There is a complex interplay between the actual discomfort/pain experience of the patient and obtaining a good breast compression. Influencing factors are patient characteristics, such as breast size and density, pain tolerance, and prior existing pain [2, 18], but also proper adjustment of the bucky/detector height [19], number of prior acquisitions within the exam [6], providing information about the examination [2, 20], and psychological factors which can be influenced by the social interaction between patient and technician [20, 21]. This might suggest that repeated training of the technicians, not only in terms of proper positioning but also patient communication, may be an important influential factor in reducing discomfort and pain while maintaining high image quality. As we could not observe any beneficial effects for the pressure-controlled paddles in the clinical setting, we recommend to further investigate the causes for the discomfort/pain experience because this is the basis for seeking solutions. Also analyzing more deeply the observed spread in compression parameters would enable to optimally deploy the potential of pressure-controlled breast compression in clinical practice.
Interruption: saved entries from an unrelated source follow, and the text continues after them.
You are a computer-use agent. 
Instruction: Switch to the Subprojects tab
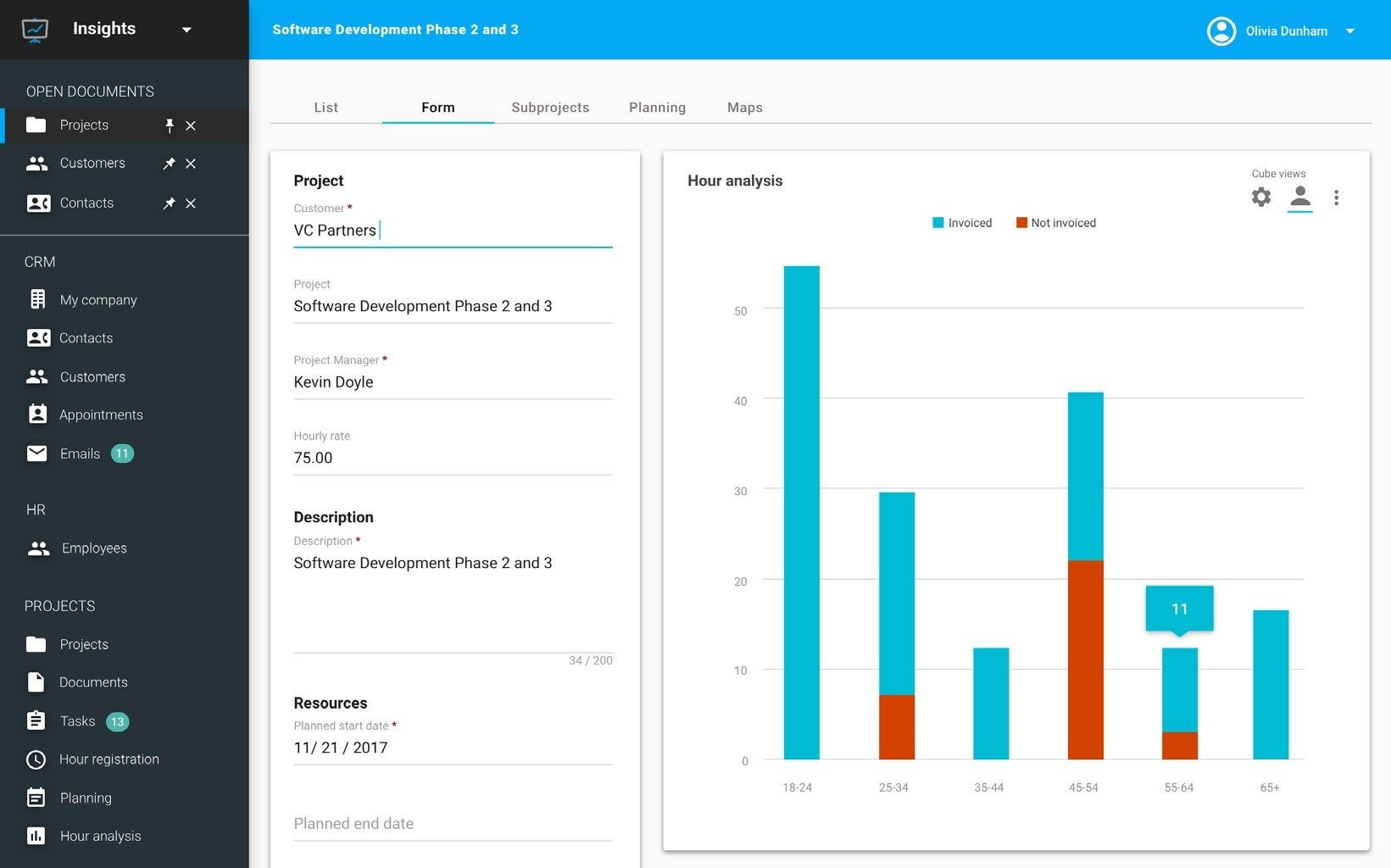[550, 108]
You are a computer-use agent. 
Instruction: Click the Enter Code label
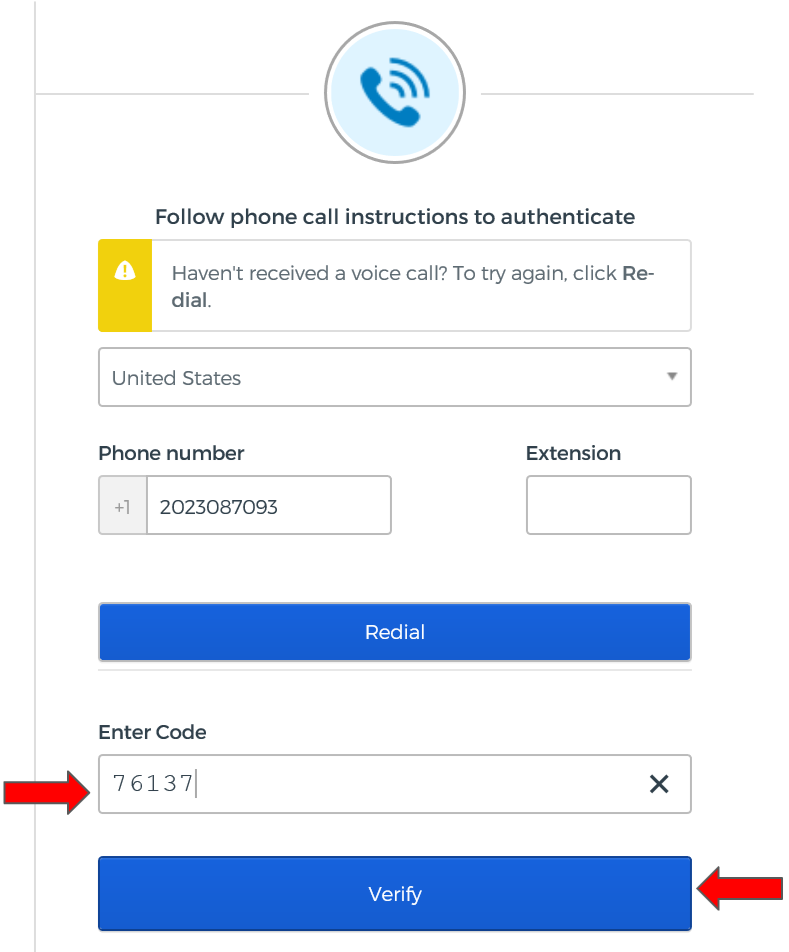click(x=152, y=732)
Our study has some limitations. First, the applied pressure was not directly provided by either paddle. Therefore, the pressure was calculated by estimating the contact area from the images, which may deviate from the actual contact area. Despite this limitation, the Δpressure analysis confirms the findings of the ΔCBT and Δforce analysis. Second, there could have been changes in a breast between subsequent exams. To circumvent this, the BI-RADS score was 1 or 2 and equal for both exams. Furthermore, sufficiently large groups were studied to minimize the influence of cases where changes in the breast did occur. Third, we choose not to include an evaluation of the image quality for both paddles. Not finding any differences in compression parameters, we did not expect to observe a difference in image quality, and if so, we would not be able to attribute this to the paddle-type used. Fourth, we performed a single-center study, which might have led to bias in the selection of patients and technicians. It would be valuable to investigate the effect of the pressure-controlled paddle in the clinical practice of other institutions.
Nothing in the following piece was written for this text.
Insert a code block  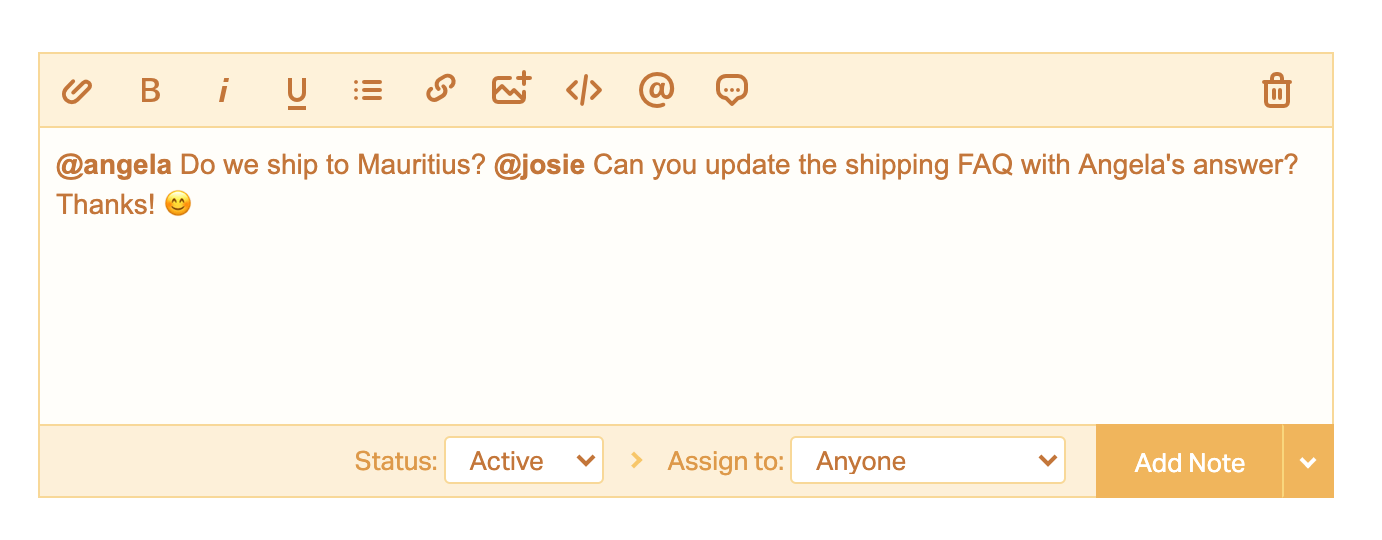click(584, 91)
In conclusion, the evaluation of the pressure-controlled paddle in clinical practice revealed no clinically relevant differences in CBT, compression force, compression pressure, and AGD in comparison to the force-controlled paddle. The pain score assessment revealed no significant differences between the two paddles. As such, we found no basis for preferring the pressure-controlled paddle over the force-controlled paddle in our clinical practice.